Time for a change?
As of 18 days ago, foreign invested partnerships or FIPs (all investment vehicles in China must have an acronym) are now a permitted investment vehicle in China. I wrote about the introduction of FIPs last year and the possible tax advantages in a post entitled “Too much choice is never enough”.
Geraldine Putra-Johns on her blog View to China recently discussed, in a post entitled “Brand new possibilities for partnering in China” the possibilities provided by FIPs, particularly in the PE industry. Geraldine notes the following:
In any case, the landscape for foreign investment in China has shifted a little with this change and I think as a result that we are on the cusp of a mini-boom for P-E in China. As is often the case, this might not be recognised until we are well into it.
All said, it’s an interesting move by the Chinese authorities.
Personally, I am committed to closely focussing on and understanding the FIP model and related developments, because I see this as heralding a potentially new and more flexible regime for China all around.
I will not offer any comments on whether China is on the cusp of a PE boom as, frankly, there are many people better placed, including Geraldine, to predict general business trends in China. However, I do agree that the FIP model offers considerable new possibilities for investing into China. I, like Geraldine, am veyr committed to exploring the opportunities provided by FIPs. I think it will take some time before FIPs become a popular model (it shouldnt) but the benefits are too strong for it not be picked up.

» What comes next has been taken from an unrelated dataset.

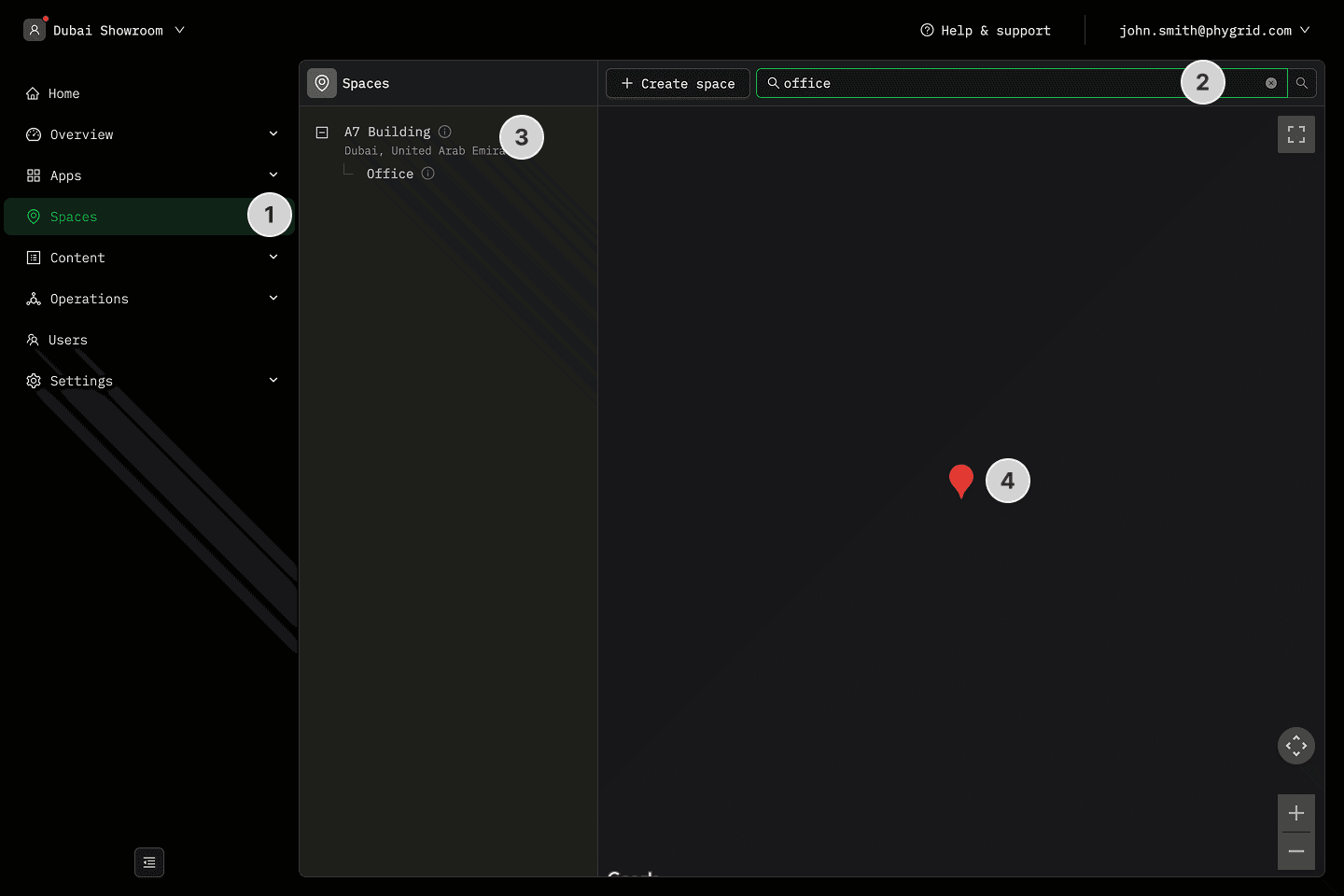Screen dimensions: 1344x896
Task: Open the Users page
Action: pyautogui.click(x=67, y=340)
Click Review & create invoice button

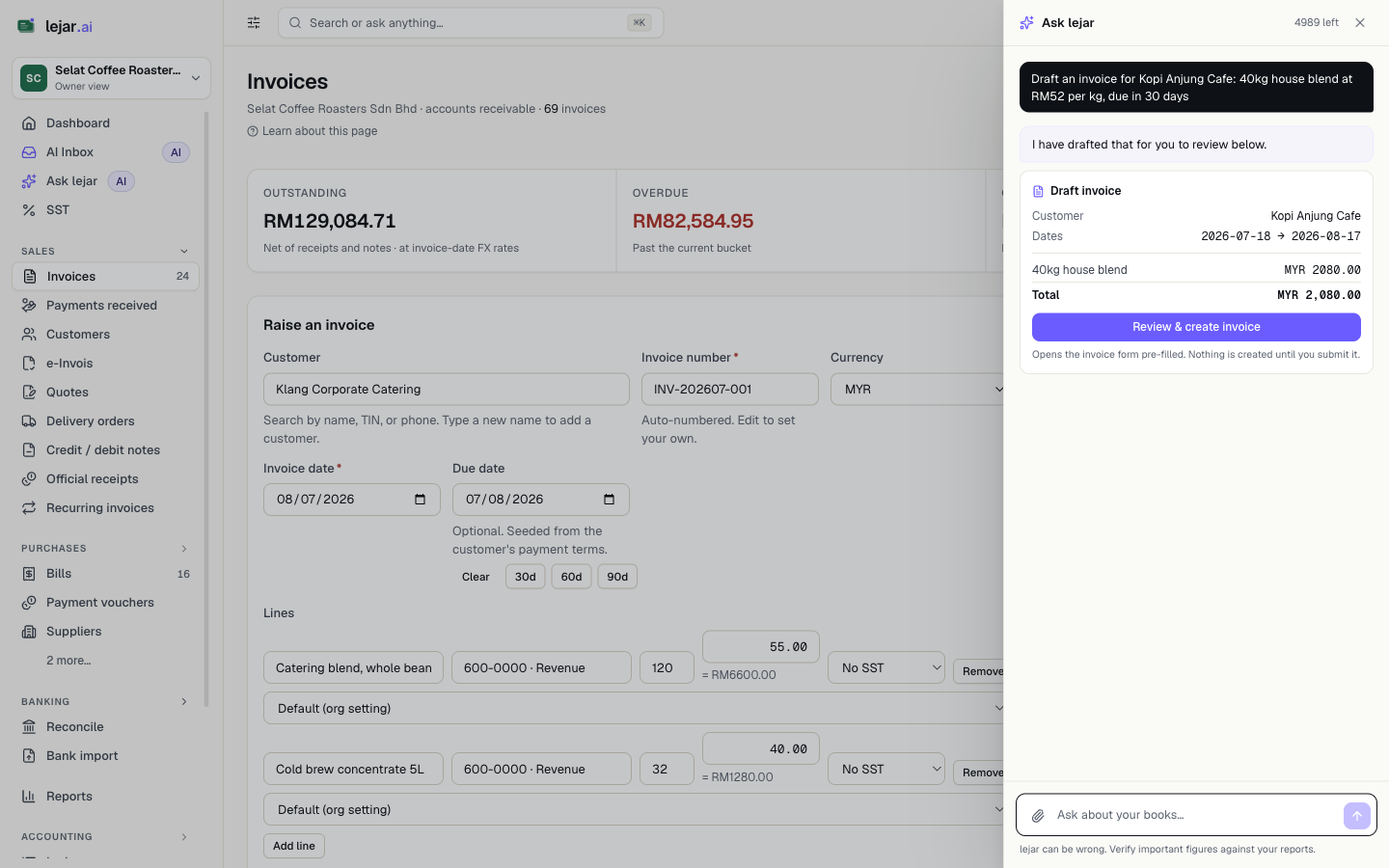point(1196,327)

As I said in my original post, partnerships generally provided tax advantages on two levels. Firstly, tax is only applied at one level (the partners) in contract to companies (such as WFOEs and JVs) where tax is applied at the company and shareholder level. Accordingly, FIPs should automatically provide a 10% China tax saving without any creative tax planning. Secondly, for as business with high start up costs, the ability for the partners to immediately utilise the losses to deduct from other income is a strong benefit. In contrast, the losses of a company will only be able to be deducted once the business starts making a profit. In the venture capital industry, that could be a number of years away.
The only true disadvantage of partnerships is in respect of liability. There are two solutions to this. Firstly, the partnership law permits limited partnerships, albeit place restrictions on their role in management. Secondly, as I noted in my original post, where the investment in the partnership is done through a SPV, liability will generally be quarantined at the SPV.
The State Administration for Industry and Commerce (SAIC) recently issued Order No. 47 which outlines the procedural requirements for establishing partnerships. I will be revisiting this issue in the next few weeks. The critical point is that al foreign investors should explore whether the partnership model provides them is an appropriate choice for them and not simply adopt the old WFOE and JV structures.